BEVUTE, SPAVENTAPASSERI E LA PIANTA DEGLI ANGELI
Difendersi dal coronavirus con una birra. Questa la soluzione proposta ai fedeli da alcuni religiosi del Medio Oriente, secondo cui “Quando si prega e si beve un bel bicchiere di alcol, le orazioni hanno maggior forza”.
Per un gruppo di rabbini la prevenzione passa invece dal portare con sé una “formula magica”.
Su Facebook non mancano pagine dove i fedeli, cattolici, ebrei e musulmani condannano il covid 19 come arma impiegata da misteriosi untori nemici o lo esaltano come strumento di Dio.
In Cambogia è tempo di Ting Mong: metà spaventapasseri, metà icone religiose, sono creati per scacciare gli spiriti maligni portatori di infermità.
Paura, dubbio, collera: messi di fronte ai problemi costanti ed all’incertezza cronica, le persone cercano risposte nel soprannaturale, quella “terra di mezzo” tra fede, magia e credenze popolari.
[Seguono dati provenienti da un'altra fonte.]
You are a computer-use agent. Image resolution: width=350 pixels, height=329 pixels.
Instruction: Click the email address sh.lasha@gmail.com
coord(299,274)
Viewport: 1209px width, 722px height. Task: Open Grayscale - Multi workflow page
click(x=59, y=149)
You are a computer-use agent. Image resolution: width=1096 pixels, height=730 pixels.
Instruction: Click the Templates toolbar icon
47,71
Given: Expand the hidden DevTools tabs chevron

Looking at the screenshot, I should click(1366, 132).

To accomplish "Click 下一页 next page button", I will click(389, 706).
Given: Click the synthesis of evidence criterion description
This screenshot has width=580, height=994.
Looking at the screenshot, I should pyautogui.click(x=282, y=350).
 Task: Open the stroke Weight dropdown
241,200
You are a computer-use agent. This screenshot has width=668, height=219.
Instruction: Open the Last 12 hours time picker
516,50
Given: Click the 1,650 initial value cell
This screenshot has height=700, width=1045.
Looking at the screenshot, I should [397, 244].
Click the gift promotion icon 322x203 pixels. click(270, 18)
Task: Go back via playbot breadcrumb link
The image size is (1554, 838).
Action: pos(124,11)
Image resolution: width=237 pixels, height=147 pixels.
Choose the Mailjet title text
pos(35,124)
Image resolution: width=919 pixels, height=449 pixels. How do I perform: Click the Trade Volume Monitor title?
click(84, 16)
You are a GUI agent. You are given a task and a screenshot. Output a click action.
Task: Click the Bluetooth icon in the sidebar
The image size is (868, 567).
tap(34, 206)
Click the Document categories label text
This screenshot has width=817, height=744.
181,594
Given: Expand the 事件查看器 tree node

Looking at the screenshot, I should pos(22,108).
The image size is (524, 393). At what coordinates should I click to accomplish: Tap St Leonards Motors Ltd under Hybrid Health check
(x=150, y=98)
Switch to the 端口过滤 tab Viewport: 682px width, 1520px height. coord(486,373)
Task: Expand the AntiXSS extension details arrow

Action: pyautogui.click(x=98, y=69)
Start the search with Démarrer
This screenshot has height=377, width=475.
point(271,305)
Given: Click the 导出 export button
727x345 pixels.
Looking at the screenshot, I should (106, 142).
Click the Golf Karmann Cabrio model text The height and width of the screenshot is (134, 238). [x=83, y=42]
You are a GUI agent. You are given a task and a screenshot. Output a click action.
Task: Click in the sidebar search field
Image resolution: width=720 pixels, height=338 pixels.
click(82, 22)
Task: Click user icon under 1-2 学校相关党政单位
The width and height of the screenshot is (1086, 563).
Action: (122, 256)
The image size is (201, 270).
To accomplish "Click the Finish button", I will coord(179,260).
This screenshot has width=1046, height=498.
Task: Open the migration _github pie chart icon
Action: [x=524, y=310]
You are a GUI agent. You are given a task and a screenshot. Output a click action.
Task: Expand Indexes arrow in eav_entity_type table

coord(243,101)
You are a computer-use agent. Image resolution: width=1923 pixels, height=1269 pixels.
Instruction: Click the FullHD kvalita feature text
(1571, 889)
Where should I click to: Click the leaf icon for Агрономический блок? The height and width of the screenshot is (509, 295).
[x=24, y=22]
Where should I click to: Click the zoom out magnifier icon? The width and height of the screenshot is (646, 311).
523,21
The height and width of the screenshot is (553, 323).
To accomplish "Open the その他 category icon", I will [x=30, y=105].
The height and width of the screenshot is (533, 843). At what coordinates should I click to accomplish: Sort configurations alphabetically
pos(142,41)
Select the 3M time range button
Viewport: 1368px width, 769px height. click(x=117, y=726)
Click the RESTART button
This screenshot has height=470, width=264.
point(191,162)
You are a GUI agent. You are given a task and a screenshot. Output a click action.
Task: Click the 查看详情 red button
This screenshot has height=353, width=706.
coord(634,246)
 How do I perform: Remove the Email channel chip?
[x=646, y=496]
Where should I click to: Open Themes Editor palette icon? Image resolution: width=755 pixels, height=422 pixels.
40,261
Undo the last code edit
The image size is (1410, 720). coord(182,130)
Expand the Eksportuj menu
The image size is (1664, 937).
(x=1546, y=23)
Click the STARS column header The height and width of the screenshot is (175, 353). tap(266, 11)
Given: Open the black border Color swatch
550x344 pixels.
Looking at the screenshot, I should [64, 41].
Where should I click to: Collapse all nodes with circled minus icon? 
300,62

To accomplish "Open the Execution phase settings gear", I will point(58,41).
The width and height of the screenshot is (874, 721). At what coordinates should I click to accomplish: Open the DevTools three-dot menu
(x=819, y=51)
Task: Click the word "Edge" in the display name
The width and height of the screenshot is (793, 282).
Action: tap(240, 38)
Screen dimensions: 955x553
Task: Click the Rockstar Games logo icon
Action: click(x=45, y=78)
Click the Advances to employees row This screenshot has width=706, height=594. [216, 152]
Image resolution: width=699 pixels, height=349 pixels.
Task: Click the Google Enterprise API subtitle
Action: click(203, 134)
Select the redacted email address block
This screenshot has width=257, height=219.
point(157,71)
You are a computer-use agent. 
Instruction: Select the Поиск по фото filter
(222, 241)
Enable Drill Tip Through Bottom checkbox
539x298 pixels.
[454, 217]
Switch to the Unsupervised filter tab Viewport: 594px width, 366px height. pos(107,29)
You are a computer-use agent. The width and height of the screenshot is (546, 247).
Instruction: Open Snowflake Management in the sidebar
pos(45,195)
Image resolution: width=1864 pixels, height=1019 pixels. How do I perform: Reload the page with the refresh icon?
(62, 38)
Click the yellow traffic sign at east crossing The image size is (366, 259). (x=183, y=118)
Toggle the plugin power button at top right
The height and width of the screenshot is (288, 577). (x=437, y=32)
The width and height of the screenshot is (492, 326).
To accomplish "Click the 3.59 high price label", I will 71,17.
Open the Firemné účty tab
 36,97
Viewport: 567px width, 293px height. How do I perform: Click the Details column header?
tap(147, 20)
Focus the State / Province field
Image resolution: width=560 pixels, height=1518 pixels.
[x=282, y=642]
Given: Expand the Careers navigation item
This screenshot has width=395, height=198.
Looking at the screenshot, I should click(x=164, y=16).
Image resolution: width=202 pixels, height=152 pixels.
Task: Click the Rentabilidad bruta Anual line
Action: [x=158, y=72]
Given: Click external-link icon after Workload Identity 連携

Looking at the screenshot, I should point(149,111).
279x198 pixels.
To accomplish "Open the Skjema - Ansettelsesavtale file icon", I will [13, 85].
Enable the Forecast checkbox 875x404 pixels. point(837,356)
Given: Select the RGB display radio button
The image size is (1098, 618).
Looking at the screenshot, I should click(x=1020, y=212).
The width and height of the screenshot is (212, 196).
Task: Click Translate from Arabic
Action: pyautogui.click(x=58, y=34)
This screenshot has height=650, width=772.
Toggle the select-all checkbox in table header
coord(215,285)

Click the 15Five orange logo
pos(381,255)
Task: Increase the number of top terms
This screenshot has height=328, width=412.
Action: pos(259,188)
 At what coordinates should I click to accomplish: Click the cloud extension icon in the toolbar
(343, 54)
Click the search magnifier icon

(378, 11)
E questa “terra di mezzo” è particolarmente estesa, popolata ed oscura, sospesa tra salvezza e condanna quando si parla della peste.
A Masone, si racconta così ancora la leggenda di una viaggiatrice genovese. La donna fuggiva dalla città, preda di un’epidemia, portando con sé a sua insaputa del pane infetto. Giunta nei pressi del paese, nella contrada Cappelletta, la viandante sarebbe stata fermata da una donna apparsa dal nulla. Questa era la Madre di Dio, che avrebbe così salvato Masone dal morbo. In segno di gratitudine, gli abitanti costruirono il Santuario di Nostra Signora della Cappelletta.
Fabbrica Curone è invece tutelata dall’Onnipotente. Piccolo borgo in provincia di Alessandria, parte della Comunità Montana Terre del Giarolo, viene risparmiato dalle ondate di peste, diffuse da inizio Seicento. I suoi cittadini parlano di una fede ed una pietà così pure da aver meritato l’azione diretta di Dio.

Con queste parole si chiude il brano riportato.